EXERCISE OBJECTIVE:
Add 111 to every coordinate in the answers of the entries between the lines holding "The width and height of the screenshot is (903, 690)." and "click(x=651, y=46)", inclusive. Write all of those lines out again, requests included.

============================================================

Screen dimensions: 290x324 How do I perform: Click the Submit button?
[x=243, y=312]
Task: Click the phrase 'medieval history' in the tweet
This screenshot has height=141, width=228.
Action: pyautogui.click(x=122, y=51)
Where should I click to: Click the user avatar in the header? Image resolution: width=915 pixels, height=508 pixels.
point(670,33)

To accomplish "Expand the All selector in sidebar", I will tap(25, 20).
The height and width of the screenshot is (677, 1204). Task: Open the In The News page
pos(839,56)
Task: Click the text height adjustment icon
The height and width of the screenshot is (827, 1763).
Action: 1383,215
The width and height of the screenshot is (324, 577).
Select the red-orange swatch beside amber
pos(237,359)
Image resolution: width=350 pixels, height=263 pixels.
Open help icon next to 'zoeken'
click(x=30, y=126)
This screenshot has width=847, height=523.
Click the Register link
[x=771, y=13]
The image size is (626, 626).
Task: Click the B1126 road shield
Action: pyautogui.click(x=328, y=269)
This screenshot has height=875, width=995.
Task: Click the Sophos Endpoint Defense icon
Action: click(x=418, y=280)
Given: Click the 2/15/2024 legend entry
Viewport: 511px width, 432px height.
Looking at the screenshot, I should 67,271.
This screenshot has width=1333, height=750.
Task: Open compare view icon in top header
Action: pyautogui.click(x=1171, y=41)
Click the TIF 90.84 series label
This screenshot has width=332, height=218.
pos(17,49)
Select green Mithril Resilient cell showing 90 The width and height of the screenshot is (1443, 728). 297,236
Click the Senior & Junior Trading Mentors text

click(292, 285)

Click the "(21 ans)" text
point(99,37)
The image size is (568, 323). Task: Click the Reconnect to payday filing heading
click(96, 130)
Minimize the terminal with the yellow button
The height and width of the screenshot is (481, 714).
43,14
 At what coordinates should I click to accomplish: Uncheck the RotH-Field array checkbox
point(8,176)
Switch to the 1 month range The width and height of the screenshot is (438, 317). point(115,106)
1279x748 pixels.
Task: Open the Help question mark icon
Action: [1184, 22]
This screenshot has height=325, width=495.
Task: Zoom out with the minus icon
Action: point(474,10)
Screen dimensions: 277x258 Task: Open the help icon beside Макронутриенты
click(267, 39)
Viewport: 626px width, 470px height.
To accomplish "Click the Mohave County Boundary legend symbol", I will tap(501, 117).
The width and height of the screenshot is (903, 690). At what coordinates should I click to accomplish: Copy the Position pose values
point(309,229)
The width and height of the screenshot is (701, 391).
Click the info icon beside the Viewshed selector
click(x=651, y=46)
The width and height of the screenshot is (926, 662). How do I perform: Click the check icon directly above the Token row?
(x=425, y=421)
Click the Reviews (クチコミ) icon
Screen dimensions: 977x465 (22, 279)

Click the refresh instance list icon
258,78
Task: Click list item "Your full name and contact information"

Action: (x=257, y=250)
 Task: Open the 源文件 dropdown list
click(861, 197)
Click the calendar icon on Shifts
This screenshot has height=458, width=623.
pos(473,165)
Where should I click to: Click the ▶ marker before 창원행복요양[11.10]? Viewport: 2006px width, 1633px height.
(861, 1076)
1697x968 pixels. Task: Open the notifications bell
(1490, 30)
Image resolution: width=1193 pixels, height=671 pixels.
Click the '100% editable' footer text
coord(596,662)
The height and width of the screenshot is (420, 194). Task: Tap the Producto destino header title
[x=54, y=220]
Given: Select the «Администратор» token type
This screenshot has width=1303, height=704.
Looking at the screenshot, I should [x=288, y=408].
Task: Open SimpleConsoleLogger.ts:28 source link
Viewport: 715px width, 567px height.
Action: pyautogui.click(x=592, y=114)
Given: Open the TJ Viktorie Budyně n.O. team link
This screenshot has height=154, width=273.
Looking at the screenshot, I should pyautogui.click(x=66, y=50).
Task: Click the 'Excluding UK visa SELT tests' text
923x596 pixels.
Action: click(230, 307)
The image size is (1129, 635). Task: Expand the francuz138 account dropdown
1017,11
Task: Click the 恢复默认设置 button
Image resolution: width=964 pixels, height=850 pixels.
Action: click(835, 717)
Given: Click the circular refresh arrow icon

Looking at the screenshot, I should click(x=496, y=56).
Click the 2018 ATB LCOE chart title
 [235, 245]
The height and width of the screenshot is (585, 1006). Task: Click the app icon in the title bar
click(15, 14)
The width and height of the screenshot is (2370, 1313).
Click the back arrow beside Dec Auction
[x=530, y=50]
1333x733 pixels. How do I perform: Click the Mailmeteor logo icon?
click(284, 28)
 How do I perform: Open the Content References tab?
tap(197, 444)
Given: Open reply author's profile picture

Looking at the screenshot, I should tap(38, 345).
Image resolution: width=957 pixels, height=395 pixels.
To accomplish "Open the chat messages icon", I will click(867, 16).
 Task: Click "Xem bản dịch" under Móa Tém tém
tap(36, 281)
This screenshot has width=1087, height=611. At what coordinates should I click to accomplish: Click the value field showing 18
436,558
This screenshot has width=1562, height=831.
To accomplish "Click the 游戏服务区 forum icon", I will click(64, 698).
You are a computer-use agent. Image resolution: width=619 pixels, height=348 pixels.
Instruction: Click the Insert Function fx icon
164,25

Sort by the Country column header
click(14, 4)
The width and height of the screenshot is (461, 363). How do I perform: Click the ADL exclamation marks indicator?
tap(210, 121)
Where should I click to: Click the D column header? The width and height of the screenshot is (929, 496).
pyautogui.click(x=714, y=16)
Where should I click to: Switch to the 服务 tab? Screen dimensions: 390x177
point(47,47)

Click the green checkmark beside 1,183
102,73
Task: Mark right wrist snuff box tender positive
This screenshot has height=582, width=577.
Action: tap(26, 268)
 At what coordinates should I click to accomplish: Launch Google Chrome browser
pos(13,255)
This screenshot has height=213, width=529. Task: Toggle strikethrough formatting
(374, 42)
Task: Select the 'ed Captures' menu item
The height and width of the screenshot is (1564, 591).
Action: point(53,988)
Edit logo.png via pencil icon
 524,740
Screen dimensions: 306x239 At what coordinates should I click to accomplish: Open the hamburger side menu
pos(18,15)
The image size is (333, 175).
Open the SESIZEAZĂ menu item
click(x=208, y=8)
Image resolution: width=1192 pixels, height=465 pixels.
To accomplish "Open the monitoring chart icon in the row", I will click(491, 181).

============================================================

EXPECTED ANSWER:
The width and height of the screenshot is (903, 690). At what coordinates should I click to accomplish: Copy the Position pose values
point(420,340)
The width and height of the screenshot is (701, 391).
Click the info icon beside the Viewshed selector
click(x=762, y=157)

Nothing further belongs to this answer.